This documentary will cause a sensation: the story of friends who lived hidden in a shopping center for four years!


Once upon a time, eight friends built a secret apartment in a shopping center to live there for several years without being disturbed. Full two on the documentary “Secret Mall Apartment”.

Wheelhouse Creative

When the Providence Place mall was built in the late 1990s, Rhode Island state leaders touted it as a sign of urban renewal for its struggling capital city. For eight artists, it became something else: their home.

In fact, eight friends built a makeshift apartment – ​​complete with a sofa, a television, a video game system, a microwave and a cinder block wall – in an alcove hidden from the garage of the shopping complex. To run the appliances, they used the mall’s electricity. Surprisingly, this meeting place (where some spent several freezing nights) remained unknown for four years. Their bold gambit was made in response to the gentrification unfolding around them, a humorous protest against the capitalist forces that threatened to push the city’s artistic community to its limits.

Today, this story has become the subject of Secret Mall Apartmentthe new documentary from Jeremy Workman (Lily Topples the World), premiering March 8 at the South by Southwest (SXSW) festival.

The story is a bit of a Trojan horse, where you expect one thing and it constantly overturns your preconceptions when you watch it“, tell Jeremy Workman (via Variety). “You hear the premise and you’re like, ‘Oh, this is going to be like one of those crazy prank movies.’ But it’s about using it to explore deeper ideas about art and what it means, as well as gentrification and how we live in the shadow of these societies.

Produced by Jesse Eisenberg

The director has once again recruited Jesse Eisenberg (The Social Network, Zombieland) as producer. The actor indeed felt a personal connection with the story of the Providence Place infiltrators.

As an art major, I kept thinking that what they were doing was so pure and so perfect“, did he declare. “It’s art for art’s sake. I kind of saw it from that perspective. My favorite thing to do in my life is this: I write plays, I finish my play and we read a little, and it’s my favorite day of the year. And then unfortunately, it becomes a commodity. And we have to sell tickets, and that becomes this product. And so when I watch this film, I’m just swept away as an artist, by the purity of their art and that kind of imagination.

A heist film… or almost!

Secret Mall Apartment follows Michael Townsend, who had the good idea to settle in this bastion of consumerism. His identity was known, but that of his seven collaborators went mostly unnoticed. Jeremy Workman interviewed them for the film, where they recount the complicated logistics involved in moving furniture and building materials around a busy shopping mall, right under the noses of security guards. “It’s almost like a heist movie”, says the director.


Wheelhouse Creative

Workman also had access to hours of footage filmed by the friends, capturing their lives in their secret apartment, as well as the planning and construction that went into creating their unlikely hideaway. After discovering it, mall staff dismantled the structure, so the original filmmakers and artists built a replica of the location for the documentary.
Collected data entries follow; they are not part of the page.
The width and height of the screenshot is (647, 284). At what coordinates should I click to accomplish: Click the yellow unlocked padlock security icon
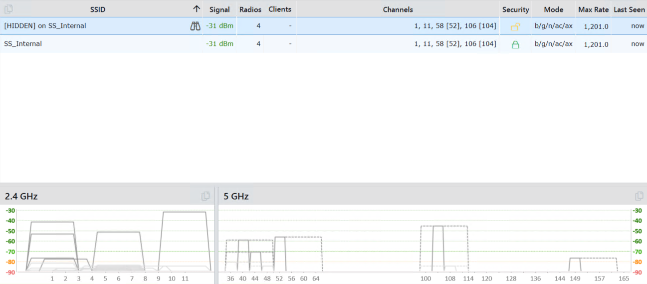[515, 26]
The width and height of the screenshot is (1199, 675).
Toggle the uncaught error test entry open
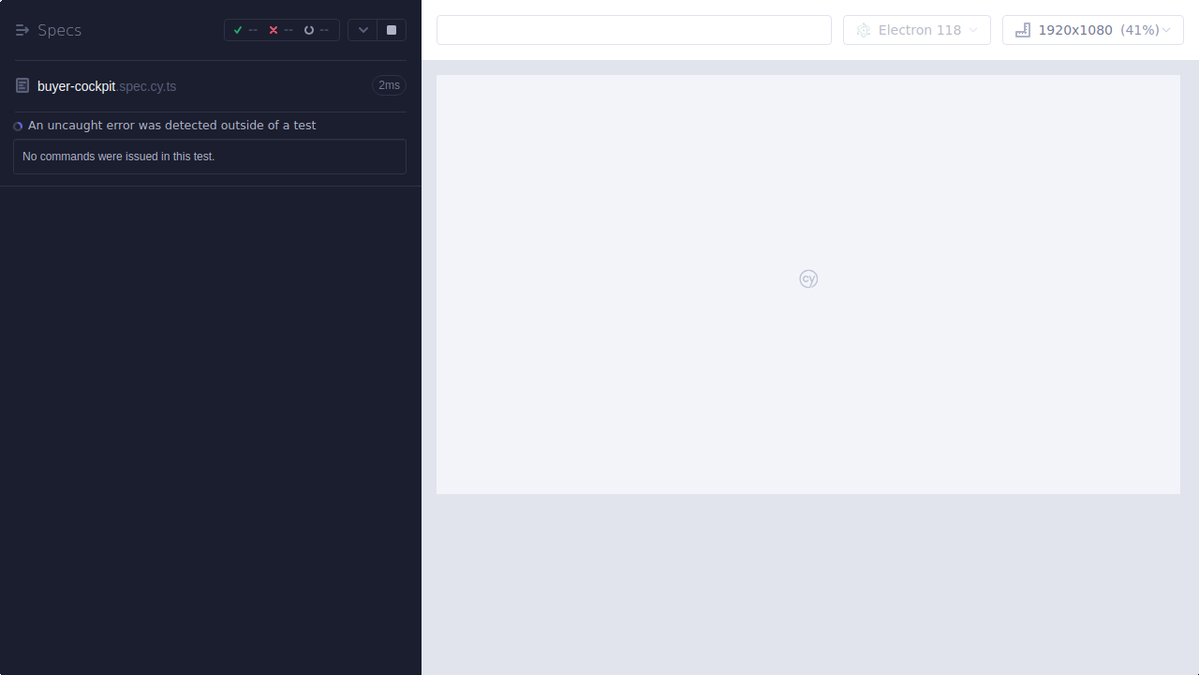point(171,125)
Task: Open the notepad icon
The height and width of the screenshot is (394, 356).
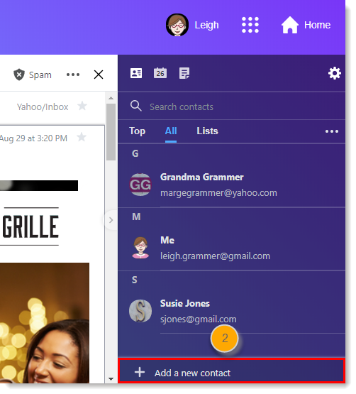Action: pyautogui.click(x=184, y=73)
It seemed logical to do it again for this film”, explains Workman. “I had to find a clever way to revisit a space that no longer exists.

A critique of society

Even though the artists who lived in the mall are not rich (some even live in marginal economic conditions), they were aware of certain advantages they enjoyed. The film points out, for example, that Michael Townsend, who is white, did not have the same fears about law enforcement that a black man might have had.

What’s so interesting about this film is how it fits into a larger discussion about housing, gentrification, urban development, and even class and race, as these artists contemplate their own type of privilege“, explain Jesse Eisenberg. “They were allowed to do something without worrying about the threat of intensive police surveillance.

From now on, filmmakers are taking Secret Mall Apartment in Austin, Texas, a city that has itself experienced something of a gentrification in recent years. “I have a feeling this is going to be really appreciated and understood there”, declares Jeremy Workman.

As for the Providence Place Mall, it has seen better days. Amazon has disrupted the retail space, leading to a series of store closures and a decline in customers. “They are really struggling”, adds the director.

Finally, as for Michael Townsend, he is still banned from setting foot in the mall he once called home!